The ELK stack stands for Elastic Search, Logstash and Kibana - One for metric collection, metric ingestion and then distribution/visualization. I setup the system with docker containers and it took a lot of work in order to even get the system to start properly. I think the root cause is that the ELK stack is not meant to be run on a single host. It took up significantly more resources than the Melton API it was monitoring, doesn't really make sense. It was also quite hard to configure for basic log collection. Since it took more resources than it was worth, I decided to keep looking.

Loki:

As with other stuff the Grafana guys create, Loki is pure gold. Loki is a horizontally-scalable, highly-available, multi-tenant log aggregation system inspired by Prometheus.

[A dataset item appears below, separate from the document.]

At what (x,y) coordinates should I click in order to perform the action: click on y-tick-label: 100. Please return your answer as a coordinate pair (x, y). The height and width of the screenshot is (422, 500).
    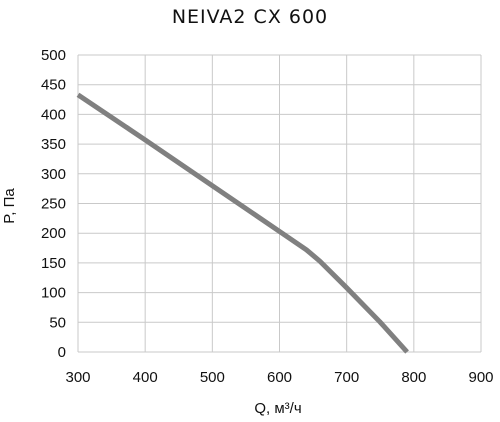
    Looking at the image, I should click on (54, 294).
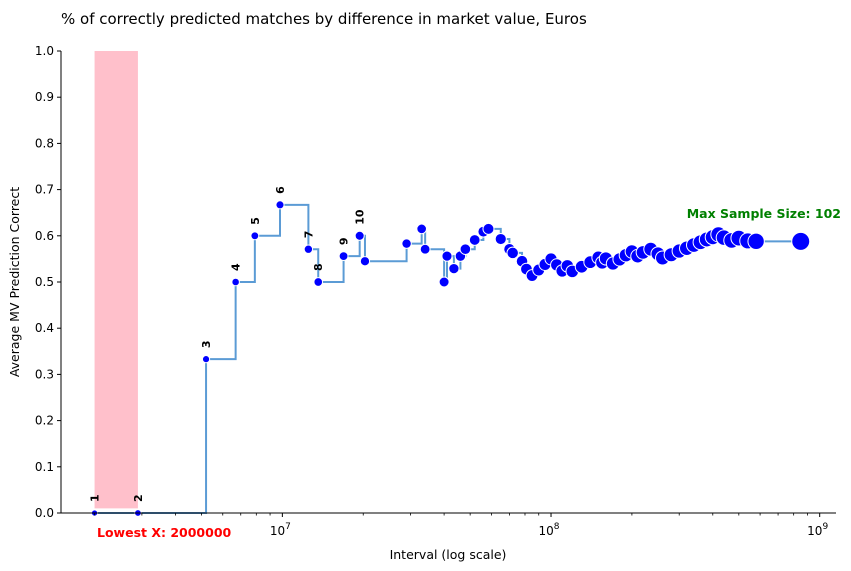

It is designed to be very cost effective and easy to operate. Sounds like someone was reading my requirement list :D

So I decided to set up Loki in a docker container, and I added /var/log as a volume mount. This volume mount means Loki would already get access to system level logs. The config(defined in loki-promtail-config.yaml) then scrapes the defined logs and ingests it in a format that is query-able.

Loki is also set up to be able to be used as a log driver directly by docker, this means all docker logs (when specified) are directly labelled and sent over to Loki. Loki is also horizontally scalable, so multiple hosts can forward their logs to the Loki push endpoint.

In our setup, Loki is limited to localhost, listening on port 3100. One can add Loki as the logging driver by using the below code in their docker-compose file:

 logging:
            driver: loki
            options:
               loki-url: "http://localhost:3100/api/prom/push"
               loki-retries: "5"
               loki-batch-size: "400" 

I should eventually set up HTTPS support too :P

Now that we have logs ingested by Loki (its quite efficient in resource usage too), then we just have to add it as a datasource on Grafana and we instantly have access to the logs. We can search logs by tags and labels, and even create a custom dashboard that constantly displays the log rate and log themselves.

The dashboard looks like this:

grafana.png

The log frequency is plotted in the graph on top, the App logs are in the second box and the last one defines the requests received by NGINX. The request received may help figure out the source of a crash.